### Problem details
Give back the data in full. Leave nothing out.

--- Data provided Enclosed Below ---

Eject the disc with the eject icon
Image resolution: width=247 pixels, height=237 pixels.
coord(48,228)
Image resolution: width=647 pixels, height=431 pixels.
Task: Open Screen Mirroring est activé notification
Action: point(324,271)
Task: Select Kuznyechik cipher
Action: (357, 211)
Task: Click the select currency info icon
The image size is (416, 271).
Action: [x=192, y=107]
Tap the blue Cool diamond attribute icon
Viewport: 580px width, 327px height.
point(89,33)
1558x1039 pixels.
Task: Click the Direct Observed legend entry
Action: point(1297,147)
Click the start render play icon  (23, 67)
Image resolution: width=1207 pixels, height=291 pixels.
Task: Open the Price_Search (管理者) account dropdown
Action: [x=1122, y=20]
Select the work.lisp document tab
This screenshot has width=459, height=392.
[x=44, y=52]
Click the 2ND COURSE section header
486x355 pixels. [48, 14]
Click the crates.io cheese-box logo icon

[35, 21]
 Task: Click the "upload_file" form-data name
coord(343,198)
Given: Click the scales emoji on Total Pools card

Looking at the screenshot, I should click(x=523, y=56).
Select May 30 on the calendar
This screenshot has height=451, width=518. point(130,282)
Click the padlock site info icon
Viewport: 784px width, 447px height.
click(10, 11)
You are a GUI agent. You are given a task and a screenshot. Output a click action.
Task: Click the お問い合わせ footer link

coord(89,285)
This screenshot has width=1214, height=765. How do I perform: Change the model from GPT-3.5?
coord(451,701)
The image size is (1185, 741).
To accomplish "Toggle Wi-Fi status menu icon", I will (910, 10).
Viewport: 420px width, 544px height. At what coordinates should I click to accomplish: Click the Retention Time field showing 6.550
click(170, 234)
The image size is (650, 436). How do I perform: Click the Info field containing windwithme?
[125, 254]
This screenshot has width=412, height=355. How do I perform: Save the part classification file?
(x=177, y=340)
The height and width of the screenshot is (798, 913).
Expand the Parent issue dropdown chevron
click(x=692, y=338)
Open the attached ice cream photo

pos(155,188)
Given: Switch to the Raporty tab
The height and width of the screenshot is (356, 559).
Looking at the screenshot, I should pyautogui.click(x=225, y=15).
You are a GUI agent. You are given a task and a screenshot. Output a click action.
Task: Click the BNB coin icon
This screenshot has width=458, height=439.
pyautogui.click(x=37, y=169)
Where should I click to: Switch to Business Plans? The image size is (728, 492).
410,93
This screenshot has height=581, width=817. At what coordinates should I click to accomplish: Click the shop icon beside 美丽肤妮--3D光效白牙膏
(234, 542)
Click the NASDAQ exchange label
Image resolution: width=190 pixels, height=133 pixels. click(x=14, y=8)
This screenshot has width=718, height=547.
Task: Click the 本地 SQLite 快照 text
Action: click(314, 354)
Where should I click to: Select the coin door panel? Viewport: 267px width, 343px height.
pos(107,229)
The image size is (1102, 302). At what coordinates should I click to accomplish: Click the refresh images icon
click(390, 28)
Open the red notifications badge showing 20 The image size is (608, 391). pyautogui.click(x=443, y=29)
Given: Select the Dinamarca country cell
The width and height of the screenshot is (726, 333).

--- End of Enclosed Data provided ---

### Solution for this exercise
Eject the disc with the eject icon
Image resolution: width=247 pixels, height=237 pixels.
coord(48,228)
Image resolution: width=647 pixels, height=431 pixels.
Task: Open Screen Mirroring est activé notification
Action: point(324,271)
Task: Select Kuznyechik cipher
Action: (357, 211)
Task: Click the select currency info icon
The image size is (416, 271).
Action: [x=192, y=107]
Tap the blue Cool diamond attribute icon
Viewport: 580px width, 327px height.
point(89,33)
1558x1039 pixels.
Task: Click the Direct Observed legend entry
Action: point(1297,147)
Click the start render play icon  (23, 67)
Image resolution: width=1207 pixels, height=291 pixels.
Task: Open the Price_Search (管理者) account dropdown
Action: [x=1122, y=20]
Select the work.lisp document tab
This screenshot has width=459, height=392.
[x=44, y=52]
Click the 2ND COURSE section header
486x355 pixels. [48, 14]
Click the crates.io cheese-box logo icon

[35, 21]
 Task: Click the "upload_file" form-data name
coord(343,198)
Given: Click the scales emoji on Total Pools card

Looking at the screenshot, I should click(x=523, y=56).
Select May 30 on the calendar
This screenshot has height=451, width=518. point(130,282)
Click the padlock site info icon
Viewport: 784px width, 447px height.
click(10, 11)
You are a GUI agent. You are given a task and a screenshot. Output a click action.
Task: Click the お問い合わせ footer link

coord(89,285)
This screenshot has width=1214, height=765. How do I perform: Change the model from GPT-3.5?
coord(451,701)
The image size is (1185, 741).
To accomplish "Toggle Wi-Fi status menu icon", I will (910, 10).
Viewport: 420px width, 544px height. At what coordinates should I click to accomplish: Click the Retention Time field showing 6.550
click(170, 234)
The image size is (650, 436). How do I perform: Click the Info field containing windwithme?
[125, 254]
This screenshot has width=412, height=355. How do I perform: Save the part classification file?
(x=177, y=340)
The height and width of the screenshot is (798, 913).
Expand the Parent issue dropdown chevron
click(x=692, y=338)
Open the attached ice cream photo

pos(155,188)
Given: Switch to the Raporty tab
The height and width of the screenshot is (356, 559).
Looking at the screenshot, I should pyautogui.click(x=225, y=15).
You are a GUI agent. You are given a task and a screenshot. Output a click action.
Task: Click the BNB coin icon
This screenshot has width=458, height=439.
pyautogui.click(x=37, y=169)
Where should I click to: Switch to Business Plans? The image size is (728, 492).
410,93
This screenshot has height=581, width=817. At what coordinates should I click to accomplish: Click the shop icon beside 美丽肤妮--3D光效白牙膏
(234, 542)
Click the NASDAQ exchange label
Image resolution: width=190 pixels, height=133 pixels. click(x=14, y=8)
This screenshot has width=718, height=547.
Task: Click the 本地 SQLite 快照 text
Action: click(314, 354)
Where should I click to: Select the coin door panel? Viewport: 267px width, 343px height.
pos(107,229)
The image size is (1102, 302). At what coordinates should I click to accomplish: Click the refresh images icon
click(390, 28)
Open the red notifications badge showing 20 The image size is (608, 391). pyautogui.click(x=443, y=29)
Given: Select the Dinamarca country cell
The width and height of the screenshot is (726, 333).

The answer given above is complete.